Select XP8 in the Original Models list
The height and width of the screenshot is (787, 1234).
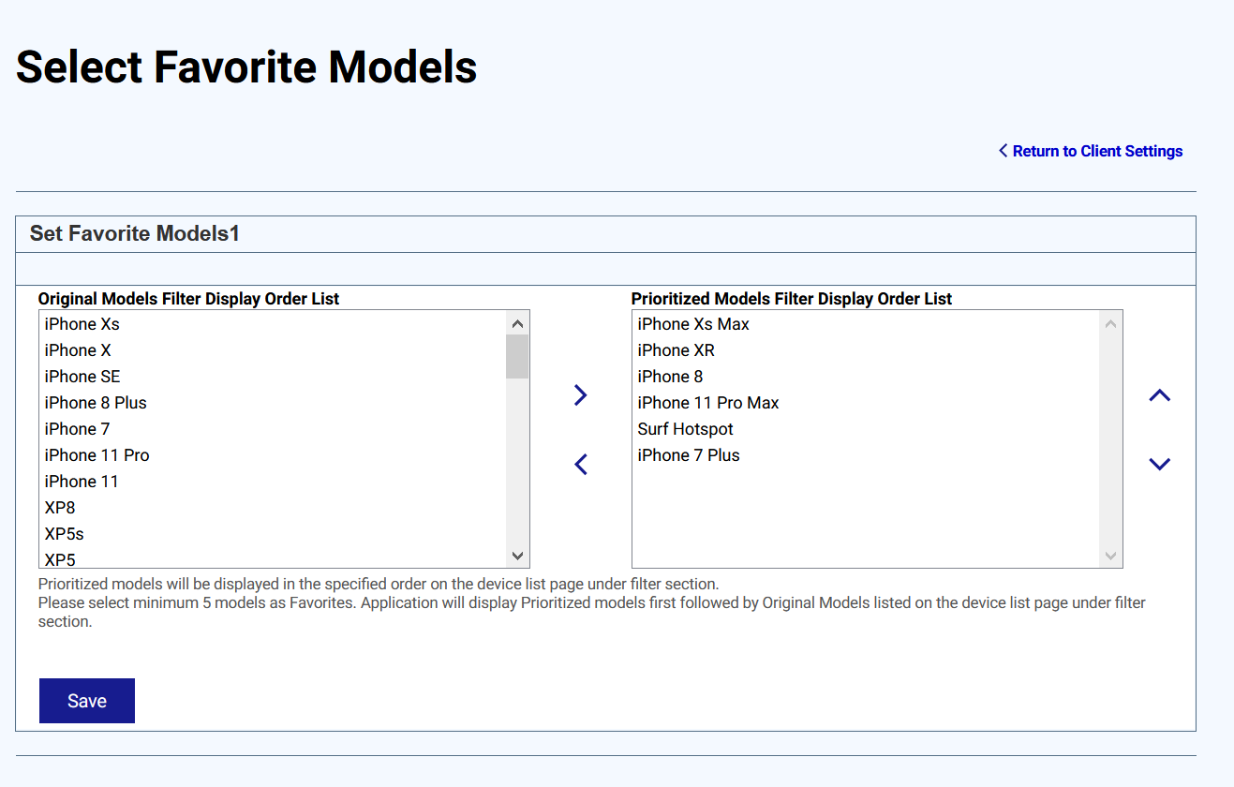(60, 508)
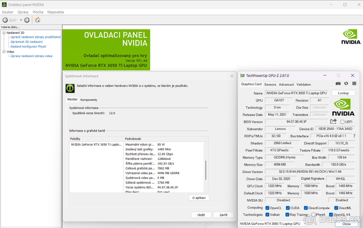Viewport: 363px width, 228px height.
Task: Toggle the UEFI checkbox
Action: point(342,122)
┄┄┄┄┄┄┄┄┄┄┄┄┄┄┄┄┄┄┄┄
If pictures appear, drop them, and retype exactly the lines from the "The height and" line through the last line of the data above.

The height and width of the screenshot is (787, 1234).
(60, 508)
Viewport: 363px width, 228px height.
Task: Toggle the UEFI checkbox
Action: point(342,122)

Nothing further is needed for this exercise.